## RECORDS PROVIDED
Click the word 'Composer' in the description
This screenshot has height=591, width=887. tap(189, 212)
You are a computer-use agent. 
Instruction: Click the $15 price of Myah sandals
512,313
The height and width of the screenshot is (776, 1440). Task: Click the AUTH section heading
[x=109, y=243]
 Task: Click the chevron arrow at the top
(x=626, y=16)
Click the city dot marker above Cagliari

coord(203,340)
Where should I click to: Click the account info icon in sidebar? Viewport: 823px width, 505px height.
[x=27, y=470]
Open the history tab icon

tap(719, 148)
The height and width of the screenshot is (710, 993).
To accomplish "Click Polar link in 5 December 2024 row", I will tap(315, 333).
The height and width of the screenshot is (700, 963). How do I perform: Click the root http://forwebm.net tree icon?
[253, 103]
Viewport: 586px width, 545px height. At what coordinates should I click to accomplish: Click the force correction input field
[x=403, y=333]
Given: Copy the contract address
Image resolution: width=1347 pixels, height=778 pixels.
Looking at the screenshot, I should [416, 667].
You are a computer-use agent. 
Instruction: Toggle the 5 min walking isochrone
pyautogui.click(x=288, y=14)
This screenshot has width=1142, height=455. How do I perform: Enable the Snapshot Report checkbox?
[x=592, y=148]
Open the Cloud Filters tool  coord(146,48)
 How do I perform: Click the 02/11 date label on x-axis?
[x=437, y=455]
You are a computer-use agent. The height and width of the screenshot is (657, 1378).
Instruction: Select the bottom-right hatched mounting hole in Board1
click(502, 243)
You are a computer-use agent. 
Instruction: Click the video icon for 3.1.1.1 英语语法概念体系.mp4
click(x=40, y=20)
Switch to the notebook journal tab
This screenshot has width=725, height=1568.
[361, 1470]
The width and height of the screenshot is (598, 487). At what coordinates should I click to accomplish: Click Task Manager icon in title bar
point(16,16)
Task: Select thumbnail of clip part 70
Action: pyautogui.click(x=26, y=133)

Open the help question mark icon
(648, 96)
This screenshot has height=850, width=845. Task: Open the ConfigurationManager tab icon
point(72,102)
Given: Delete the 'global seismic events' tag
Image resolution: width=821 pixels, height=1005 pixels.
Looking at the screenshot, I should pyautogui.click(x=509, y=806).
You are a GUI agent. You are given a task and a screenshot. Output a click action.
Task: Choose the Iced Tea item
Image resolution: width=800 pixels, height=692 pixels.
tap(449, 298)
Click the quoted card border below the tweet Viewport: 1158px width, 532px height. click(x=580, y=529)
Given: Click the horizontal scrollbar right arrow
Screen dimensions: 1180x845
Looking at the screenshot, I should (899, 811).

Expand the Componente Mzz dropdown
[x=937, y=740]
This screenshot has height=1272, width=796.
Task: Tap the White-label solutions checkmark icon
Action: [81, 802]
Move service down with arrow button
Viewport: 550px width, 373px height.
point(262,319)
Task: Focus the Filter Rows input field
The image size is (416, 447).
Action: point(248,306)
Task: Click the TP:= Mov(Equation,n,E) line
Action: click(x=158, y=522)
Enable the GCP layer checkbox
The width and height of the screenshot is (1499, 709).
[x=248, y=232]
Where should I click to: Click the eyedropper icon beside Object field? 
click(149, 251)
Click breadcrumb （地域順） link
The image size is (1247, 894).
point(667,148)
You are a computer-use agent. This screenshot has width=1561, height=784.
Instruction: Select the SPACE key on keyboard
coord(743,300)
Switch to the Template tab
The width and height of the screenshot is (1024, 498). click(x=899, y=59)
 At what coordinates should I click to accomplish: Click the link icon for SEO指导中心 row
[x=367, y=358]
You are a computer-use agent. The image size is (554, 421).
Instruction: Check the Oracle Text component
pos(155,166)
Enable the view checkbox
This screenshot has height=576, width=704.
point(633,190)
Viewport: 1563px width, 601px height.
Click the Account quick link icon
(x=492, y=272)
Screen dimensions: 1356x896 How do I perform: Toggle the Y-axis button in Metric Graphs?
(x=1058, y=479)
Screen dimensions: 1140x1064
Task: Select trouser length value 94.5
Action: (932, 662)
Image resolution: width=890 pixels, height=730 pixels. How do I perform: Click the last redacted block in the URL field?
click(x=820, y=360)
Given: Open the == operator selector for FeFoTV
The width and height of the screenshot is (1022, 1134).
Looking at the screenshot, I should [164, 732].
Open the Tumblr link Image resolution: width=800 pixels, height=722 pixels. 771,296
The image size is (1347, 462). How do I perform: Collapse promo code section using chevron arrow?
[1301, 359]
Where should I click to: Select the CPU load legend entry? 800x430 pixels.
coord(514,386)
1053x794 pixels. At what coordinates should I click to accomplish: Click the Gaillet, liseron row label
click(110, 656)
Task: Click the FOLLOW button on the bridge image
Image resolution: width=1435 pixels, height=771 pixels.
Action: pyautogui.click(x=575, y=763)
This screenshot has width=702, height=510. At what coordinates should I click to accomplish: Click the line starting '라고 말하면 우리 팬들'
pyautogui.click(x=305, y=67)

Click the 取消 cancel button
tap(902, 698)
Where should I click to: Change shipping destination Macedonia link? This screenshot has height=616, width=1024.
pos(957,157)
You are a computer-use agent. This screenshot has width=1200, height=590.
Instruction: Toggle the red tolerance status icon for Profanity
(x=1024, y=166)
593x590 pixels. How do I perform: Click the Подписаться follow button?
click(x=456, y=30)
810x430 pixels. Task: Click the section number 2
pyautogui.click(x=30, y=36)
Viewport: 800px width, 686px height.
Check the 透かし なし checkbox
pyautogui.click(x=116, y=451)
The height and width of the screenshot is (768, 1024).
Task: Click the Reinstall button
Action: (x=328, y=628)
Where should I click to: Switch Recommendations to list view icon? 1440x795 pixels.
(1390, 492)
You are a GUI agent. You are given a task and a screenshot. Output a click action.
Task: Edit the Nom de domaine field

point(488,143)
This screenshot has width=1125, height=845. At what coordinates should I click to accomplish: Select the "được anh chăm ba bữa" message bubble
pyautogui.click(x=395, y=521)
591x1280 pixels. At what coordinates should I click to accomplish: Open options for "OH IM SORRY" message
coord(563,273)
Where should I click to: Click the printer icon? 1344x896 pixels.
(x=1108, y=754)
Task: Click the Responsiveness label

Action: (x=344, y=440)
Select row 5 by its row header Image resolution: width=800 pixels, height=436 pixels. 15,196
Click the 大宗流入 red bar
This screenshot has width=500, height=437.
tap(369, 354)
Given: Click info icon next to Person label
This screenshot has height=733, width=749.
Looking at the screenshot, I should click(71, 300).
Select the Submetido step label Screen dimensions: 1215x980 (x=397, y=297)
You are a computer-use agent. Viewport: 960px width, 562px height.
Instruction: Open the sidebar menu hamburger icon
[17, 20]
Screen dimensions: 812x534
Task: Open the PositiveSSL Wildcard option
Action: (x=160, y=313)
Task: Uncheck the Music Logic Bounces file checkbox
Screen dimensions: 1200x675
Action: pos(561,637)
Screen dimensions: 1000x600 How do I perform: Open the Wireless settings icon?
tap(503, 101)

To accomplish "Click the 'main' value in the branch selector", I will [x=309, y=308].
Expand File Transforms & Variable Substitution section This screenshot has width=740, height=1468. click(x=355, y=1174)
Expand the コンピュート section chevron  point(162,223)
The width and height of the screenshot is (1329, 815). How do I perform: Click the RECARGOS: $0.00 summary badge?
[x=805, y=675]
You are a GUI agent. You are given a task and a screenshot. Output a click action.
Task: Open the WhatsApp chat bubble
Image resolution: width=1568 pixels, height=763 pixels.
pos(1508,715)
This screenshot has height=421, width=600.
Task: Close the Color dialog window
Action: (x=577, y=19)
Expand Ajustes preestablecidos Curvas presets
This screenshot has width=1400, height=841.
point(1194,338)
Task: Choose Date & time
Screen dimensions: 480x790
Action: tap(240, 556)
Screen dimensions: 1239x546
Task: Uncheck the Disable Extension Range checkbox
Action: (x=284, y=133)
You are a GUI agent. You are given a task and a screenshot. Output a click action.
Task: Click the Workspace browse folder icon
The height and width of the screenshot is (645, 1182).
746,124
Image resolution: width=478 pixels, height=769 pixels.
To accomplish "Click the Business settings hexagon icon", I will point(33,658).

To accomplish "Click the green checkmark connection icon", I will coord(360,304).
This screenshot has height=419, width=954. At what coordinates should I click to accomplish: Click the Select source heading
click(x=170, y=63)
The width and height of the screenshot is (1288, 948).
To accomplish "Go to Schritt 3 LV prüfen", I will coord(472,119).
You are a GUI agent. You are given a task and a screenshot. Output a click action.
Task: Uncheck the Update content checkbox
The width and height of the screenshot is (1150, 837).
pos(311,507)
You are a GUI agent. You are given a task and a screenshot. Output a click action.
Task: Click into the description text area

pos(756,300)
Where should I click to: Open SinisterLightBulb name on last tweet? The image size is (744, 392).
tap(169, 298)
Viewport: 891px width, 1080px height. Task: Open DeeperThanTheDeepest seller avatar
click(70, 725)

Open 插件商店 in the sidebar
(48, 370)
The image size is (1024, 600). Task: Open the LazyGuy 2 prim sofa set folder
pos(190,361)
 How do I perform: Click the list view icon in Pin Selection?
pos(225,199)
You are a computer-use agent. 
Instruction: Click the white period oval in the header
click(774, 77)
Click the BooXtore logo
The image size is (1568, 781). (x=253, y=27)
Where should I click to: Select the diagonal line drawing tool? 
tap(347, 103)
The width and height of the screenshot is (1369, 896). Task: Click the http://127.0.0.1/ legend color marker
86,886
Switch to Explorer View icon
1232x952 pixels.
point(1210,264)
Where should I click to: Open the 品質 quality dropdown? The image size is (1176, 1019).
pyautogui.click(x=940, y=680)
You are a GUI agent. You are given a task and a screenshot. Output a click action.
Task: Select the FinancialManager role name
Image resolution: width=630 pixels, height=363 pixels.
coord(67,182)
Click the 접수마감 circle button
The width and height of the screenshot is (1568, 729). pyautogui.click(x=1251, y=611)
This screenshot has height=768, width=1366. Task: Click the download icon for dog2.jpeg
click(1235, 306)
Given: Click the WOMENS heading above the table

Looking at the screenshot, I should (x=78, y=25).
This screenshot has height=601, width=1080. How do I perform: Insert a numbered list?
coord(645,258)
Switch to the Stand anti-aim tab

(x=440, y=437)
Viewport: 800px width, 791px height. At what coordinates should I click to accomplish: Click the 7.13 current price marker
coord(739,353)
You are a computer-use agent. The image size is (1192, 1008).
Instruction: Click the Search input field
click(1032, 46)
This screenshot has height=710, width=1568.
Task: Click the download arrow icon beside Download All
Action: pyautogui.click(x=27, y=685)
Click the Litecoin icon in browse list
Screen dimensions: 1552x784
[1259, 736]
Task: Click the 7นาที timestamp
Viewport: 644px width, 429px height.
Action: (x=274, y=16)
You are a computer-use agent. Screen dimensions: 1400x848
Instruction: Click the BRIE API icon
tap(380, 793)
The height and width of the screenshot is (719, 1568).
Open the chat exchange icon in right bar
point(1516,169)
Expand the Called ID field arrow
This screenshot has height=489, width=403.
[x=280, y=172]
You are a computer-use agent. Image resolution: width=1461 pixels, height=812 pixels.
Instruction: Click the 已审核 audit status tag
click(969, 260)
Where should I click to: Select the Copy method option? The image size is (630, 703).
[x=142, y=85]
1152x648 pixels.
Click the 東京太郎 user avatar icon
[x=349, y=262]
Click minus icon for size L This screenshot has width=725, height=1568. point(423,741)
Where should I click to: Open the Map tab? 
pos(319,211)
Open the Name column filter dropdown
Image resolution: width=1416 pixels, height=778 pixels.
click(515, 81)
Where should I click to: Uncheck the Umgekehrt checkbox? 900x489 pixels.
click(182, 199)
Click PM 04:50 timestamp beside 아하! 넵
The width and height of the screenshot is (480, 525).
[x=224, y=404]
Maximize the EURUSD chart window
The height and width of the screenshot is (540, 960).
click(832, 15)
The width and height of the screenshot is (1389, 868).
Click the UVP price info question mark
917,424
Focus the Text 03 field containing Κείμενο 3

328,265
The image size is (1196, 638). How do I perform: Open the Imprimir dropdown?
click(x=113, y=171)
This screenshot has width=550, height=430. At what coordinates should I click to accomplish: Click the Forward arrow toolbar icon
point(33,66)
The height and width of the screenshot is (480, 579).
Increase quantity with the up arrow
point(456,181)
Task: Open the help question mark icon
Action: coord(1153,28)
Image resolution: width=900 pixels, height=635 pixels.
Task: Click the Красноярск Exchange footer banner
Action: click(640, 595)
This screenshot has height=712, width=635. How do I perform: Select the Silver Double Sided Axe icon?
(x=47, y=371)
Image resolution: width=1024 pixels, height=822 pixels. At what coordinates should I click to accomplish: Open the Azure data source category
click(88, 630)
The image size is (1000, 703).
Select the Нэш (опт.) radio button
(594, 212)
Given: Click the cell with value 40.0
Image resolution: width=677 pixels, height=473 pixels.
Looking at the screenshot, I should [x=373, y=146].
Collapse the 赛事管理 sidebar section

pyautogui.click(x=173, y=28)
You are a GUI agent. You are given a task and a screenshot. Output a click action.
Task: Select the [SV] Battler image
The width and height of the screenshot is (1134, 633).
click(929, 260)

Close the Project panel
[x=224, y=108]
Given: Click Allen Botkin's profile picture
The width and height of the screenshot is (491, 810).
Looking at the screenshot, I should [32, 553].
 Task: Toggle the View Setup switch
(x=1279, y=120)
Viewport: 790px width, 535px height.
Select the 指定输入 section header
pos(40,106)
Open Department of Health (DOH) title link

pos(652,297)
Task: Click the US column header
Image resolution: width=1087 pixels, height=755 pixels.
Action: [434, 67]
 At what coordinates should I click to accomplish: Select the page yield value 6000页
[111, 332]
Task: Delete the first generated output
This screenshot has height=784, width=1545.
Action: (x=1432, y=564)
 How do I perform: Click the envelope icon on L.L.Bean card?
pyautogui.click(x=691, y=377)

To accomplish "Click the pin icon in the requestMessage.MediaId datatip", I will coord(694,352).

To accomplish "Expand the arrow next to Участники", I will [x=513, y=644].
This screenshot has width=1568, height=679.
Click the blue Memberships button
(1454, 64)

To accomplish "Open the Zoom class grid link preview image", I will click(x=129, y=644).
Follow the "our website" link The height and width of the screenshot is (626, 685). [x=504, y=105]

## PROBLEM DESCRIPTION
Among the lines above, which ones hold the string "timestamp"? Show them.

## SOLUTION FOR THIS PROBLEM
Task: Click the 7นาที timestamp
Click PM 04:50 timestamp beside 아하! 넵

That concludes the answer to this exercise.